Pawlowski氏:われわれは最近、通信ソリューション/サービス・プロバイダーであるBritish Telecommunications(BT)のデータセンターの見直しを行い、物理サーバ3,103台を134台に集約した。BTがこれほどのサーバを有していたのは、アプリケーションごとにサーバを割り当てる必要があったからだが、サーバを仮想化することで大がかりな集約に成功した。これにより、消費電力量の削減(最大2メガワット)、スペースの削減(約660ラック)などが実現した。

 現在のところ、x86サーバ全体の7%が仮想化されているにすぎない。だが、「Fortune 1000」に名を連ねる顧客企業のうちの80〜90%がサーバ仮想化技術を採用しているなど、企業において仮想化技術の導入が急速に進んでおり、今後、年率100%で成長していくとの予測もある。
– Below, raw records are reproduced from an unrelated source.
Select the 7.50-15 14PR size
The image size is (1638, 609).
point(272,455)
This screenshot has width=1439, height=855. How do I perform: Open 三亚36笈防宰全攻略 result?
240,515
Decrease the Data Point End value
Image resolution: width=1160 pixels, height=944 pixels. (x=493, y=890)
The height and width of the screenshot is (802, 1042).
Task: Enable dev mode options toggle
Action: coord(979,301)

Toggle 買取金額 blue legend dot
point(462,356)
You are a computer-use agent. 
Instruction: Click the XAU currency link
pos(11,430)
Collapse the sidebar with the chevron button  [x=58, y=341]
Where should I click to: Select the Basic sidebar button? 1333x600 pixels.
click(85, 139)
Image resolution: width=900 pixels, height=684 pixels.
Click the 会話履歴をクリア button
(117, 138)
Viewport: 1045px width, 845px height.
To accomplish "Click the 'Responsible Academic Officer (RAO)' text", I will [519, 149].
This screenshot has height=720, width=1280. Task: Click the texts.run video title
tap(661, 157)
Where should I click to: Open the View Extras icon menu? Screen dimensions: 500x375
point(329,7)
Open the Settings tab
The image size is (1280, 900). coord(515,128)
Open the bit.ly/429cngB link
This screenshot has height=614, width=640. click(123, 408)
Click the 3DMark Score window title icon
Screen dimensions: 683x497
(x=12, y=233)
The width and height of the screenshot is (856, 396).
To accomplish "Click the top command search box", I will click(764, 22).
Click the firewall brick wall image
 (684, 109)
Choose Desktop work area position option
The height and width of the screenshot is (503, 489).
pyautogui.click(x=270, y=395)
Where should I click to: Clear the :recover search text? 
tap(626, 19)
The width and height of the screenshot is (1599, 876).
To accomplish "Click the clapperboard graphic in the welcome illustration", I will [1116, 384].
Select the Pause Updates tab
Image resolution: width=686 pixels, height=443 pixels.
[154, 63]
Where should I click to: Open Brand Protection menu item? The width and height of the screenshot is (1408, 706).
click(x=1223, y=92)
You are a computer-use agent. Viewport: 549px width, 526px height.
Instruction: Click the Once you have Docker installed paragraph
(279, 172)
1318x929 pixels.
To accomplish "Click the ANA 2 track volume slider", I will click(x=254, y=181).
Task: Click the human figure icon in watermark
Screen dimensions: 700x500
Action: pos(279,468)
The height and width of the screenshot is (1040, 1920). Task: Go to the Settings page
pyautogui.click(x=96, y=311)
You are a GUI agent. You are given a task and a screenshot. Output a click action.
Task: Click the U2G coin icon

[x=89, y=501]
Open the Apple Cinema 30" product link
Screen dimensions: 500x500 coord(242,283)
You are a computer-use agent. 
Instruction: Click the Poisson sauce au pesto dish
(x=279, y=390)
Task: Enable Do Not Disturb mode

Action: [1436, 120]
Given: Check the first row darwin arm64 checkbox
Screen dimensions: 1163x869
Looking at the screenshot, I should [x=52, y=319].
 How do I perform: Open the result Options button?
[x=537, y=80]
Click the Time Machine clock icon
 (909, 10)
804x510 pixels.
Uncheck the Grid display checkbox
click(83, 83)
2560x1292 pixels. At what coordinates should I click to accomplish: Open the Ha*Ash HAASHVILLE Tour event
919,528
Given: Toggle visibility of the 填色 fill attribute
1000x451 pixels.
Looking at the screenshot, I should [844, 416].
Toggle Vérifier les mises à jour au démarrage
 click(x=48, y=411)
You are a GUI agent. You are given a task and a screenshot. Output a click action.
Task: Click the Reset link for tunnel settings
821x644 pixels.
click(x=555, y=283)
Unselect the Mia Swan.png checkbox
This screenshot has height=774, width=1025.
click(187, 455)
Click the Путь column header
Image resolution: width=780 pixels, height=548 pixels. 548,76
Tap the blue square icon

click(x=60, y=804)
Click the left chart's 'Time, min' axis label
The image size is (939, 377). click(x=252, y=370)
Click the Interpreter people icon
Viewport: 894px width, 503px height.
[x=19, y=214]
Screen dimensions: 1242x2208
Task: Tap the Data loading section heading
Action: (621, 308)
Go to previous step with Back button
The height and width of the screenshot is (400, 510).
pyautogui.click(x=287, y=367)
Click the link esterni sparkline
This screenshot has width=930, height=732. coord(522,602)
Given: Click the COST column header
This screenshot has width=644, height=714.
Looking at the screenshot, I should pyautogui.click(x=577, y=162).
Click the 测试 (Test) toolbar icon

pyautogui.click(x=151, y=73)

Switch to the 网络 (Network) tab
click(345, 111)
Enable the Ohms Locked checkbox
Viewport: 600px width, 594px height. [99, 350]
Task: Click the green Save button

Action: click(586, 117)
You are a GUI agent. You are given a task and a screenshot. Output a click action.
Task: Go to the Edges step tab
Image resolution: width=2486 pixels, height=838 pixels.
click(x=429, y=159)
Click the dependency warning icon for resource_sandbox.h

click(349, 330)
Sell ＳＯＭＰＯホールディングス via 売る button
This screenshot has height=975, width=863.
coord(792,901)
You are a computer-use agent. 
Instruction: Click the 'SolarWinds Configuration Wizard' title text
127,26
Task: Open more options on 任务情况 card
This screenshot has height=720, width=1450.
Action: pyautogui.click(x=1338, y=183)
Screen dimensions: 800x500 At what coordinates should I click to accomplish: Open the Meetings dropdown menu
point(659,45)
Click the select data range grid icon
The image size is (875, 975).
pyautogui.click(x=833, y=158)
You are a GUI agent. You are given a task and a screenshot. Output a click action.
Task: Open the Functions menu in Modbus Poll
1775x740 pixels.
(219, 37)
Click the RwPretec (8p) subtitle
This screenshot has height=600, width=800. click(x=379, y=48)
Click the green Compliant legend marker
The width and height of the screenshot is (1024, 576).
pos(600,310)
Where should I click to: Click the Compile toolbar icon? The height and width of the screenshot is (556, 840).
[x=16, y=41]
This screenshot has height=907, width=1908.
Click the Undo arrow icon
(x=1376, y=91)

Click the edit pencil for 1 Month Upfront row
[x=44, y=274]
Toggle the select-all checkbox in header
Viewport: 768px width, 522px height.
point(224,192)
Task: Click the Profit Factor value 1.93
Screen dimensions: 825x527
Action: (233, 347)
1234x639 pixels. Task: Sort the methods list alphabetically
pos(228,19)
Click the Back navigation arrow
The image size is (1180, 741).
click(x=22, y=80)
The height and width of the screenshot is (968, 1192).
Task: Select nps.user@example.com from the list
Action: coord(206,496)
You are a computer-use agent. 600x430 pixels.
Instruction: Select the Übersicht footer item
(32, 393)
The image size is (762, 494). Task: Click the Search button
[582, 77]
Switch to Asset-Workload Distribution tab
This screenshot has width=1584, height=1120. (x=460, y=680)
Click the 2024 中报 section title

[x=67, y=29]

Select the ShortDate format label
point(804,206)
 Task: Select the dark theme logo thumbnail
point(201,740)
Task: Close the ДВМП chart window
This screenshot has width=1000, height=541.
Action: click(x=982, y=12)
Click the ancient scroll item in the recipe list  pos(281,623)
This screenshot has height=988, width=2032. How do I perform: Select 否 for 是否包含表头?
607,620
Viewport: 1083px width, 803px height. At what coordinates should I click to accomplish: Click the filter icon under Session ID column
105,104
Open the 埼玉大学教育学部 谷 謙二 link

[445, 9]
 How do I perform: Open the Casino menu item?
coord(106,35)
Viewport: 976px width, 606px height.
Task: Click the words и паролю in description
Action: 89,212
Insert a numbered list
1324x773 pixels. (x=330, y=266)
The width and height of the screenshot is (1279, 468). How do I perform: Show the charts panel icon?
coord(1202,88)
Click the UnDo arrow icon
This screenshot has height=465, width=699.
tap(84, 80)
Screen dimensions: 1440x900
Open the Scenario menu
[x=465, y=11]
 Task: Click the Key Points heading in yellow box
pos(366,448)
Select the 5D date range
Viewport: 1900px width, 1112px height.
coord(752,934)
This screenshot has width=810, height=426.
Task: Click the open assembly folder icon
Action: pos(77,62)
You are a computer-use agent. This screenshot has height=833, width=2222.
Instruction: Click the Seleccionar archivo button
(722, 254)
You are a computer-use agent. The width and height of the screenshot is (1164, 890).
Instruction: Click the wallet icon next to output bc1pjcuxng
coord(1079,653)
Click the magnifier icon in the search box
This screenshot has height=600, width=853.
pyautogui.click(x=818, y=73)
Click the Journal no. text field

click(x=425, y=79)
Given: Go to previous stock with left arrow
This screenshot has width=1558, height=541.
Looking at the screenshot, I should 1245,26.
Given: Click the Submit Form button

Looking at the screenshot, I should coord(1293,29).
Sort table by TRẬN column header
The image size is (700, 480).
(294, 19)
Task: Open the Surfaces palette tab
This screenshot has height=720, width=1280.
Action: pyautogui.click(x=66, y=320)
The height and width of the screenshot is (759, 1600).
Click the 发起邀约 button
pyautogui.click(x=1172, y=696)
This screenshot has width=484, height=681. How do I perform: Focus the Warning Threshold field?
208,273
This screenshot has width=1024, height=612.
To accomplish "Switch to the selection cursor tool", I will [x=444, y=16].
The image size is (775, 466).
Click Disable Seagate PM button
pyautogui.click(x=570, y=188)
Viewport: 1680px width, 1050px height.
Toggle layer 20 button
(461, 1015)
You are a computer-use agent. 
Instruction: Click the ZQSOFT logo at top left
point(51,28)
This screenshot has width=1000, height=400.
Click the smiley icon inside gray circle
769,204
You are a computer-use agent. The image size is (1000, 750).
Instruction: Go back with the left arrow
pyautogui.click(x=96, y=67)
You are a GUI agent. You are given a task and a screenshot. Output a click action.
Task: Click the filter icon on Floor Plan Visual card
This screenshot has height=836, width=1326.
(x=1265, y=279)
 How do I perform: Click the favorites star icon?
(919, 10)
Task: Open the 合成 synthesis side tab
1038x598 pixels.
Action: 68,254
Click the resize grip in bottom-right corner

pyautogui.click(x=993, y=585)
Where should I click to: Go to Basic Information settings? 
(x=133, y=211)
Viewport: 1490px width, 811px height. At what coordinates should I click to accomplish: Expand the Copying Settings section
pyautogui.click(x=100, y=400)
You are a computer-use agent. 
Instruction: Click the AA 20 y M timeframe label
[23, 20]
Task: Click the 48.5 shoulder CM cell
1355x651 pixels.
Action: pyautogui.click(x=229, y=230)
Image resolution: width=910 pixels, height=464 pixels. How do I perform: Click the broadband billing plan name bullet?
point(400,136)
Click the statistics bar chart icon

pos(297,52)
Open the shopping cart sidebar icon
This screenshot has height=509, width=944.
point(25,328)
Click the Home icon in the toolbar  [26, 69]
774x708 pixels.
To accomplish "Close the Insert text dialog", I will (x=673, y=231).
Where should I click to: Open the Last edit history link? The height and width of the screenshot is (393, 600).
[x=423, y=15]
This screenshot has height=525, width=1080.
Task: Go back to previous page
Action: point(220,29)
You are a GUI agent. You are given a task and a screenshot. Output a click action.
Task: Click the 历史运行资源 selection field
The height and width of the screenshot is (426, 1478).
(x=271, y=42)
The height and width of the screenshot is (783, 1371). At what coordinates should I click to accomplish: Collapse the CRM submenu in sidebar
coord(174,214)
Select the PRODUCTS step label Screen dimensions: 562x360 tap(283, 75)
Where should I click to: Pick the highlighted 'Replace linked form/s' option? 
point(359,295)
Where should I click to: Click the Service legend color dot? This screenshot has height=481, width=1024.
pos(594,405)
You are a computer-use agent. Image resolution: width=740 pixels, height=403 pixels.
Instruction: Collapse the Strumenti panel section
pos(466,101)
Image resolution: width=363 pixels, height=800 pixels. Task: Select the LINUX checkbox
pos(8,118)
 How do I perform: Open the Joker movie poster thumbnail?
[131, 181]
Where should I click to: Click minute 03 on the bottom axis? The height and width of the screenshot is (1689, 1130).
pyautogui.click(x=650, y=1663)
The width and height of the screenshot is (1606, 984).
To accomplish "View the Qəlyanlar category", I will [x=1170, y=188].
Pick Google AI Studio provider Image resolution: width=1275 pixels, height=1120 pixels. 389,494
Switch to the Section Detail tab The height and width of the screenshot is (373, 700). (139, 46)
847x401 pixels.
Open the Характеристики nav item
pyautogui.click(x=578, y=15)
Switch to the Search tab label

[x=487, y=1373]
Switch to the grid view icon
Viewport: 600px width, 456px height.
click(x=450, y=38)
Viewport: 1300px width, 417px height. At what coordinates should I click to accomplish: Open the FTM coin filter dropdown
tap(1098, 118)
ストレージ仮想化技術も含め、仮想化技術を導入することは、企業が情報を迅速に活用しビジネスを成功させるための重要な要素になりつつあり、今後も普及が加速していくだろう。

 NetAppは、データセンターの仮想化を進めるにあたり、この分野で実績のある、米国VMware、米国Microsoft、米国Citrix Systemsの3社と提携した。今後は、各社との共同顧客に対して支援活動を積極的に行っていくつもりだ。